When you, or he, left you, it caused the sense of betrayal in one or the other of you, if it was in your husband, he would take that very, very hard. When someone becomes an Aspie's safe person and that person does something to abandon them or cause them to lose trust in you (or even reflect the lack of trust you have in each other), it can cause that severe sense of betrayal, that it's OVER FOREVER and that is absolutely HUGE for a AS person. I don't imagine he's very much gotten over you, or will anytime soon, he has shut you out because of this betrayal.
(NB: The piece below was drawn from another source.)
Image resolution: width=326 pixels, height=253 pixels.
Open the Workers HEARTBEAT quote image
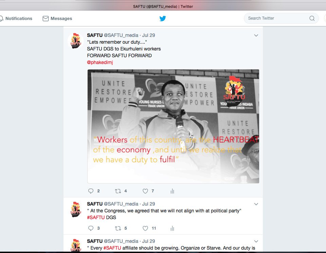[x=173, y=126]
Can you think of the possible events going on around that two years ago mark that could have caused some serious misunderstanding? I am not trying to assume you know little about AS, but I can't really go on without knowing how much you know , obviously it's a lot because you have two teenage autistic children, just want to make sure though...

Something triggered this "crash" in him where he suddenly lost even the energy for you, which presumably he had before since things were good before that 2 years ago mark. Under what conditions did you two separate? IF you don't mind answering on a public forum.

I can tell you though that my hubby had a similar thing happen too when I almost moved us back to our home state closer to my parents. Not suicidal, but pretty much everything leading up to it, he almost lost his job and we've struggled financially since.


I think my knowledge about autism is pretty good. I've certainly read a lot about it (including Asperger's)! But my kids are low-functioning, so my husband's not really like my kids much. They're pretty extreme (no language, severe developmental delays, etc.). I haven't read nearly as much about Asperger's as I have about classic autism.

Our separation was awful. It all started spiraling with the drunk driving, which apparently was related to the anxiety, so I think the anxiety came first- it wasn't triggered by the separation (I still don't know what triggered it). The DUI caused him to lose his job, and in addition, I do not think highly of people who drive drunk, and he knows that, so I guess that's why he decided to lie about the whole thing, for a month, and never came home afterwards until 2 months later. He stayed with his family, who he got to lie for him to say he wasn't there. He also happened to not be there for the one month that I lost two loved ones and our son was hospitalised (unrelated). I was extremely hurt to find out he was lying and everyone knew except me... so I wanted him to hurt too (yes I know, not very mature of me ), so I said some really mean things when he came back, and ended up kicking him out. In summary, he left, came back, and I left him.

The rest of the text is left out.